There are a number of types of contract that are often used when engaging workers on a production. It is important to understand the distinctions between the different types of contracts for services and therefore the resulting responsibilities of the production. A summary of the main types of contract for work and services is set out below:
Employees – Employees are employed under a contract of employment. They generally have less autonomy in how they carry out their work but have the widest range of employment rights. They must be taxed under Schedule E meaning that their tax must be deducted at source via payroll. Employer national insurance contributions (NICs) are also payable and should therefore be included in the budget at the outset of a production.
Employees can generally be employed in all grades although it is not typical for heads of department to be employees. However, employment status is ultimately determined by an employment tribunal and depends on the actual working relationship between the engaging entity and an individual (for example, how much control the entity has over the worker) rather than what the contract states. Therefore, if there are any doubts as to the status of an individual, it is recommended that legal advice be taken.
Freelancers – Freelancers are engaged under a contract to provide services and are generally regarded as being self-employed. However, they also often have the status of a ‘worker’ which means that they sometimes benefit from a limited range of employment rights (such as a right to holiday and the national minimum wage). In a production context, freelancers are typically those working in one of the job titles included in the HMRC list within the film, TV & production guidance notes but can also be a worker engaged in a different capacity who works with autonomy and manages their own time and resources.
As freelancers are generally regarded as self-employed, they can be taxed under schedule D meaning they are responsible for their own tax. However, HMRC rules stipulate that these workers must work for more than one entity otherwise they may eventually be deemed to be an employee instead. It is currently industry standard to assume that, where contracts last longer than 9 months, a freelancer may be regarded as an employee. In such cases, legal advice or advice from HMRC should be sought.

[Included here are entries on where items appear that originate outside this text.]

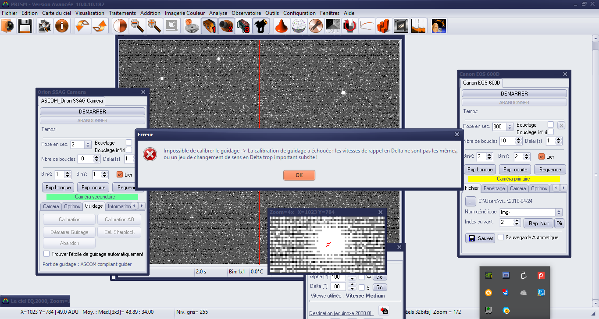
Task: Click DEMARRER in Canon EOS 600D panel
Action: point(514,94)
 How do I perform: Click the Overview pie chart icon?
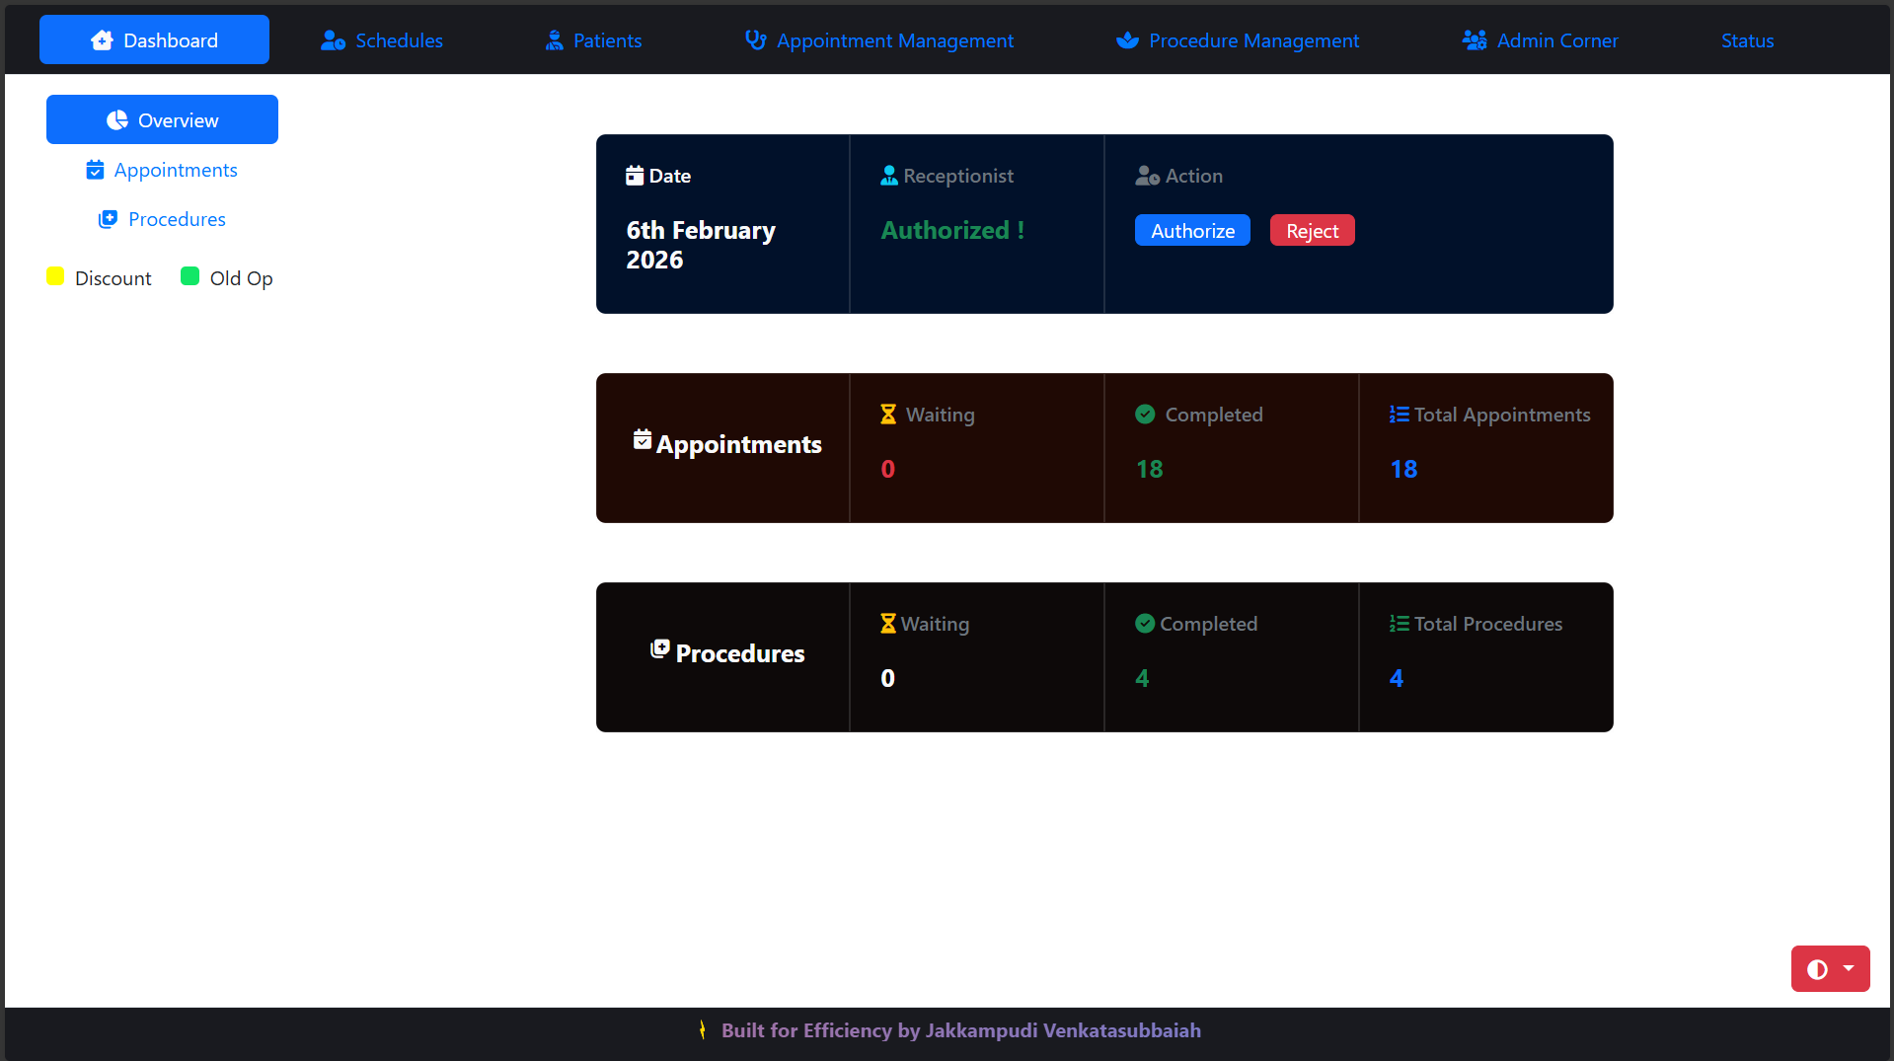tap(117, 120)
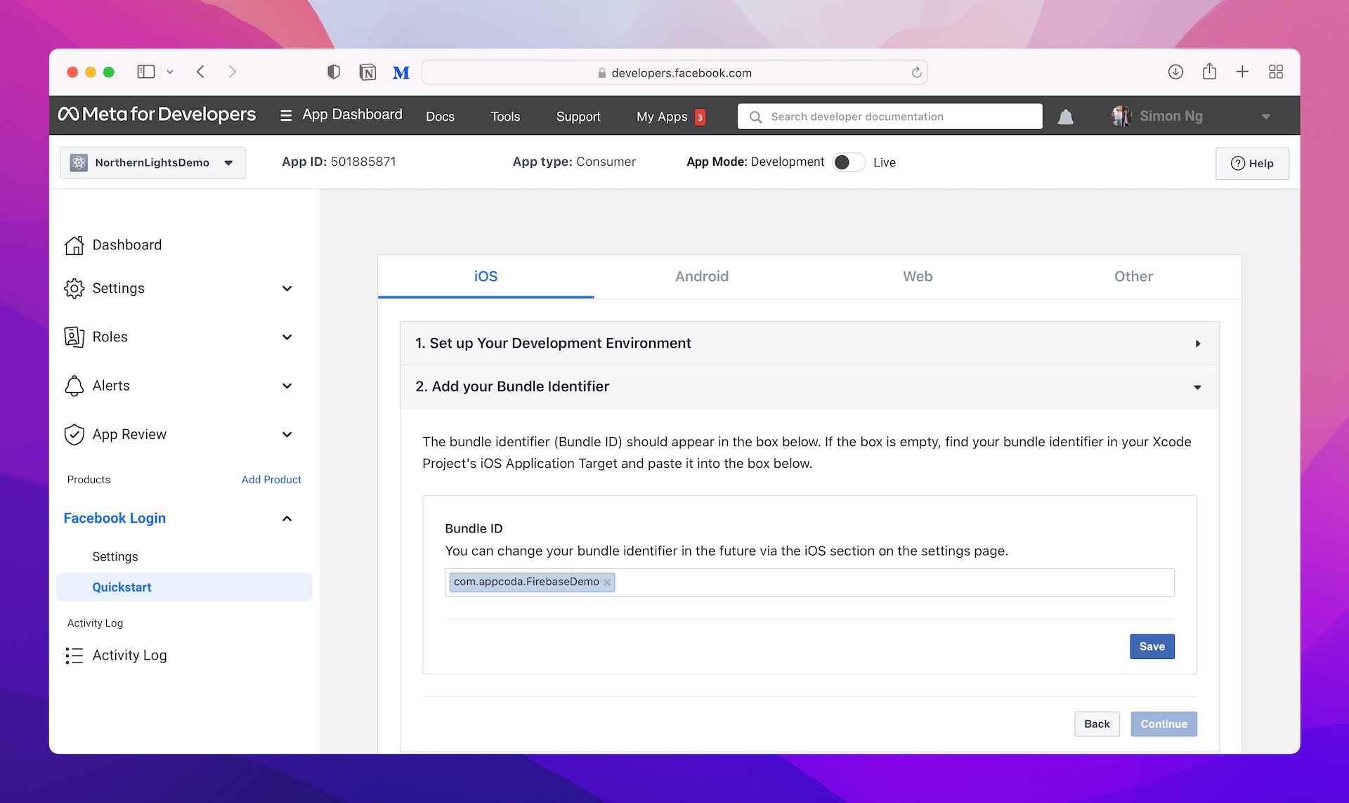Open the Docs menu item
Image resolution: width=1349 pixels, height=803 pixels.
(x=440, y=117)
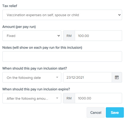This screenshot has width=127, height=120.
Task: Click the chevron arrow of Tax relief dropdown
Action: point(119,15)
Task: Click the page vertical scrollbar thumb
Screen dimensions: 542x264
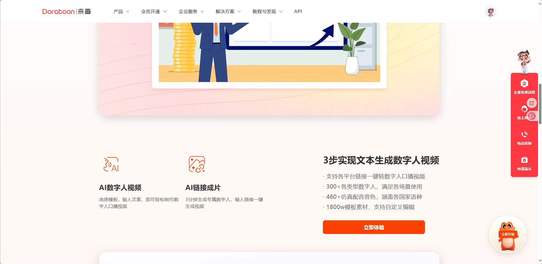Action: click(x=540, y=104)
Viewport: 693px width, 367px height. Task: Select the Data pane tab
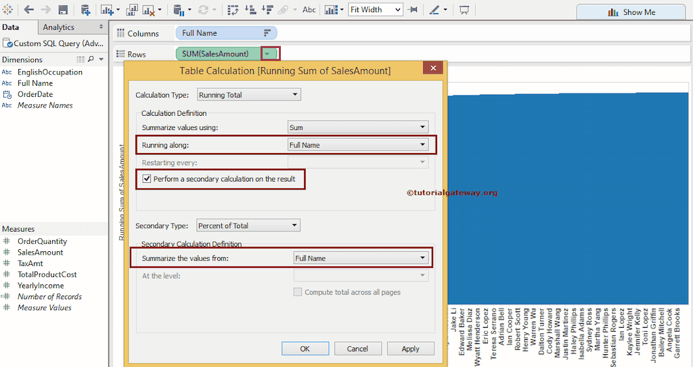pyautogui.click(x=10, y=27)
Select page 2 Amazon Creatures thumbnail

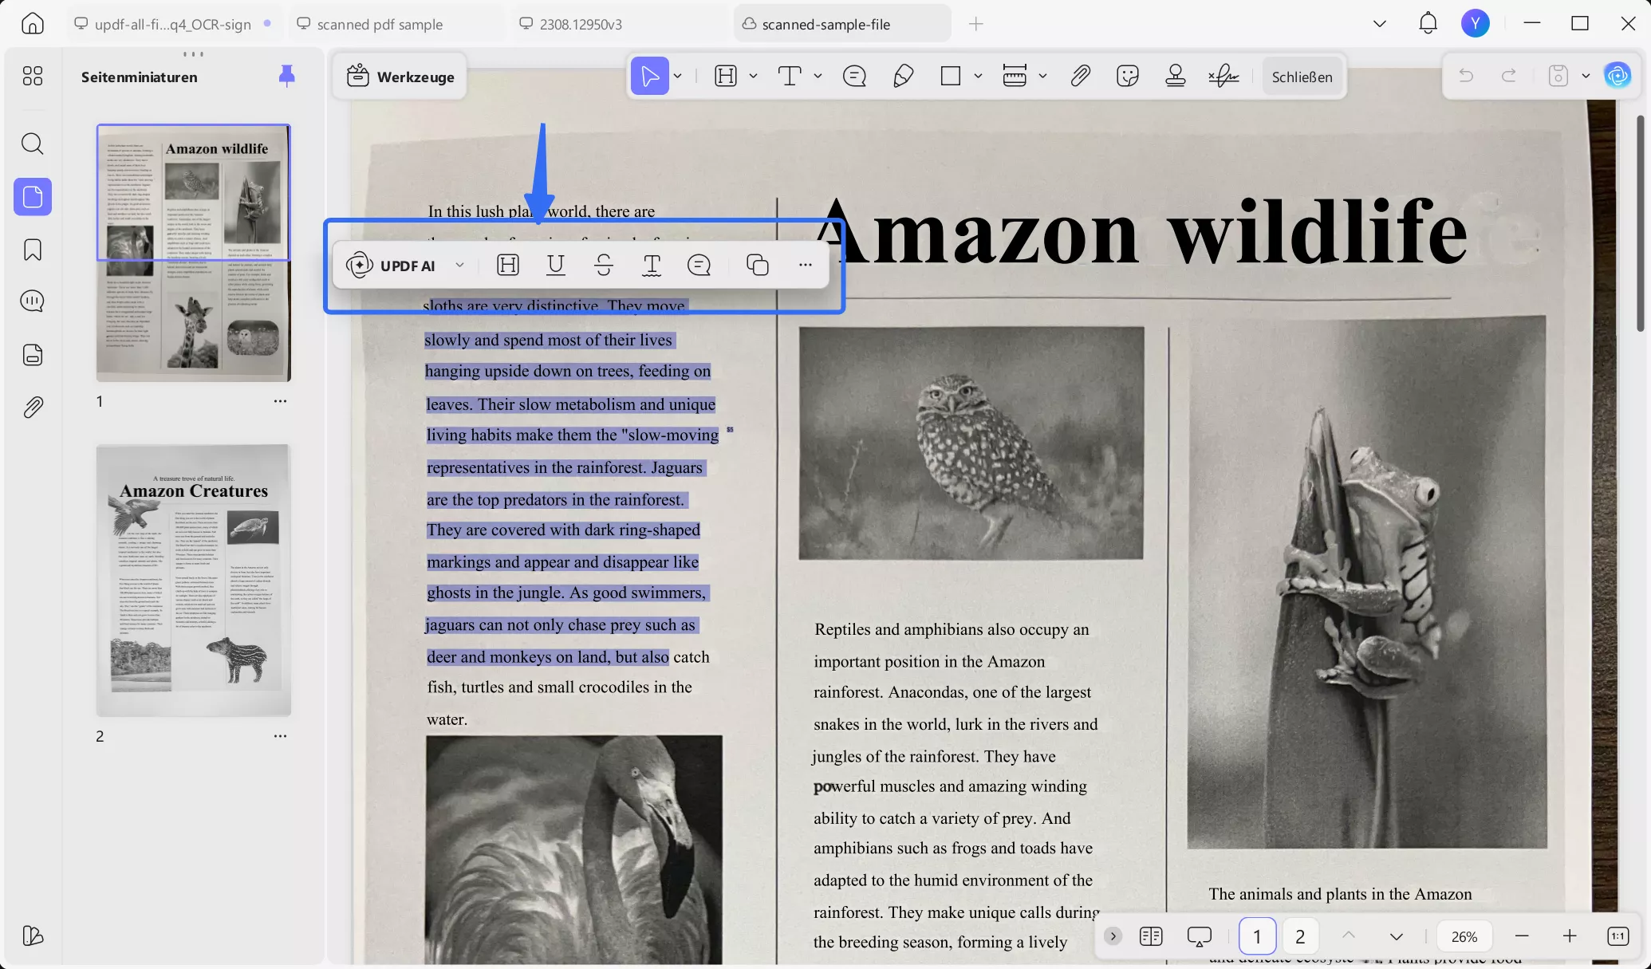coord(193,580)
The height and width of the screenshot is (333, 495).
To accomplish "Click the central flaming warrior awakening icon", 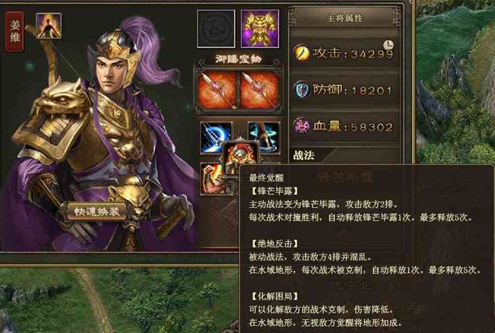I will coord(241,158).
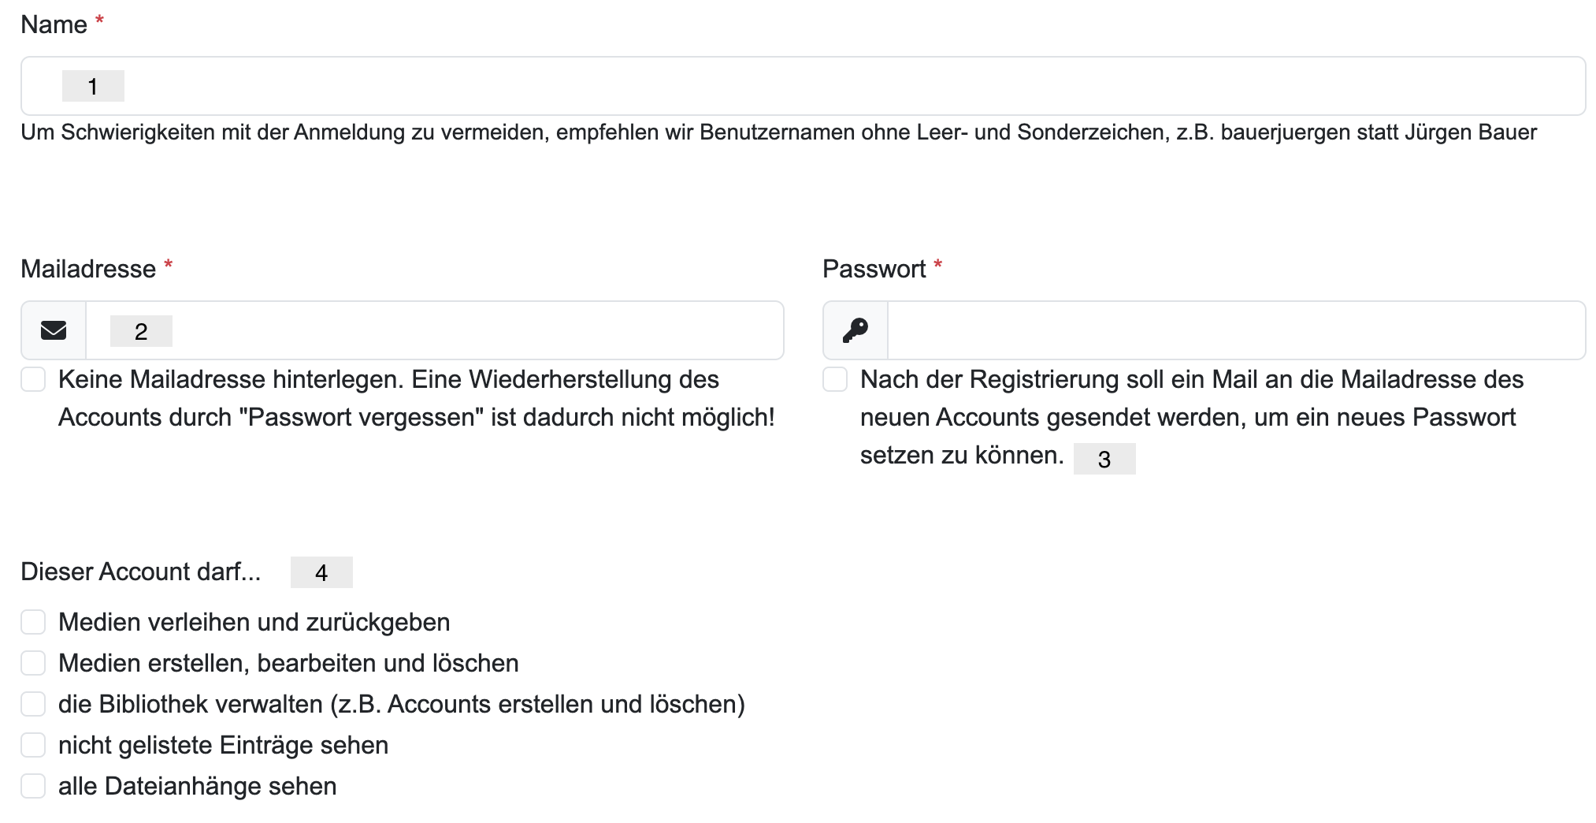Image resolution: width=1596 pixels, height=823 pixels.
Task: Check "nicht gelistete Einträge sehen" option
Action: (33, 745)
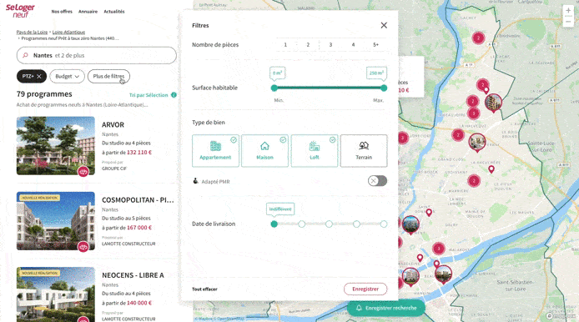Click the map zoom out minus icon
This screenshot has width=579, height=322.
click(568, 22)
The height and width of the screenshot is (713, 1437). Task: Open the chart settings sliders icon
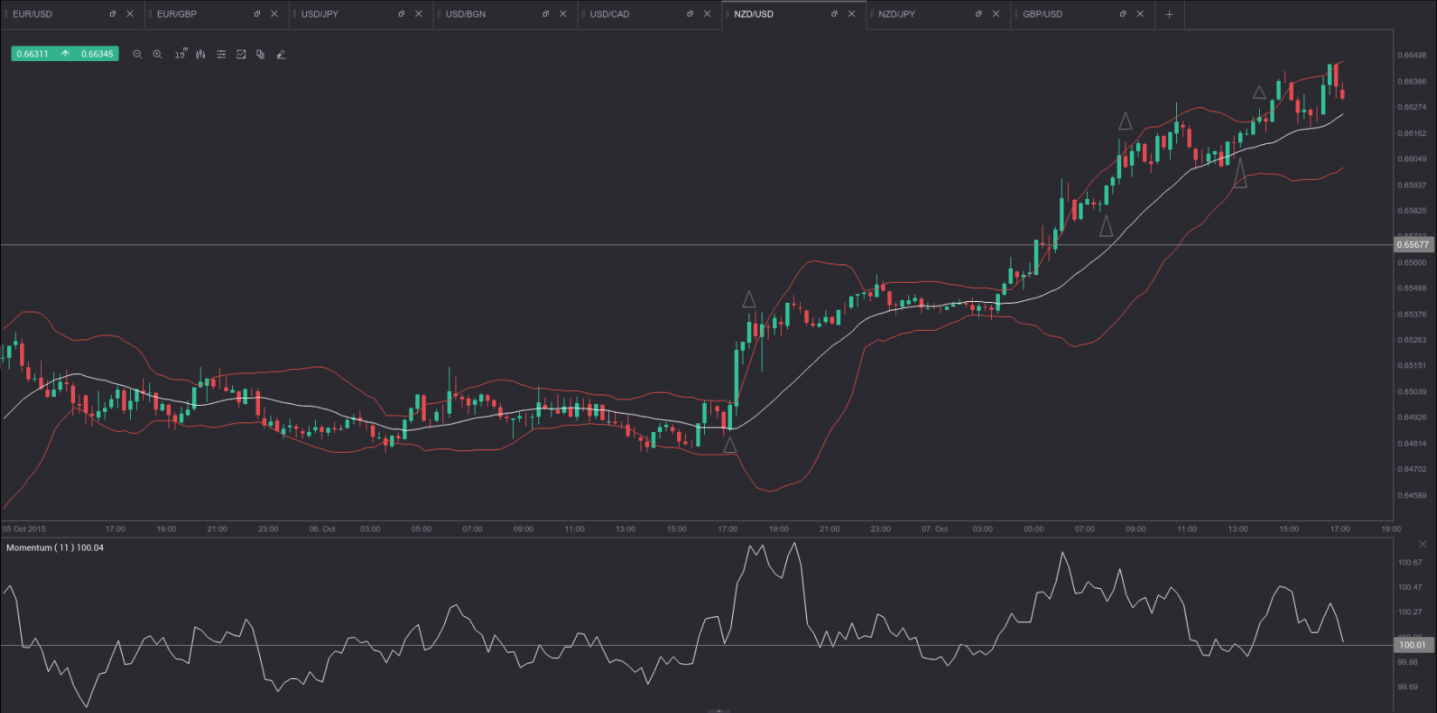coord(221,54)
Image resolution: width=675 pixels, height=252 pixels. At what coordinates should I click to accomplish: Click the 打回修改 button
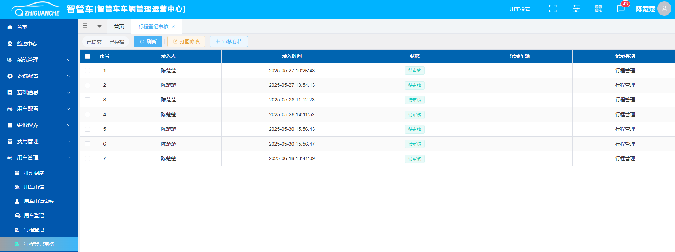pos(186,41)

Loan Outs – Key talent and crew are often contracted via loan-out agreements. A loan-out agreement is an agreement where the services of an individual are provided (or loaned out) via a personal service company. This means that the engaging entity contracts directly with the personal service company rather than the individual. In such cases, the personal service company rather than the engaging entity is typically responsible for dealing with the tax on any payments made under the agreement.
There are benefits to both parties to contract in this way but there can also be risks with this approach if the agreement is not drafted correctly (i.e. the producing entity needs to ensure that intellectual property created by the individual is assigned to the production). It is therefore best practice to seek legal advice when producing a loan-out agreement.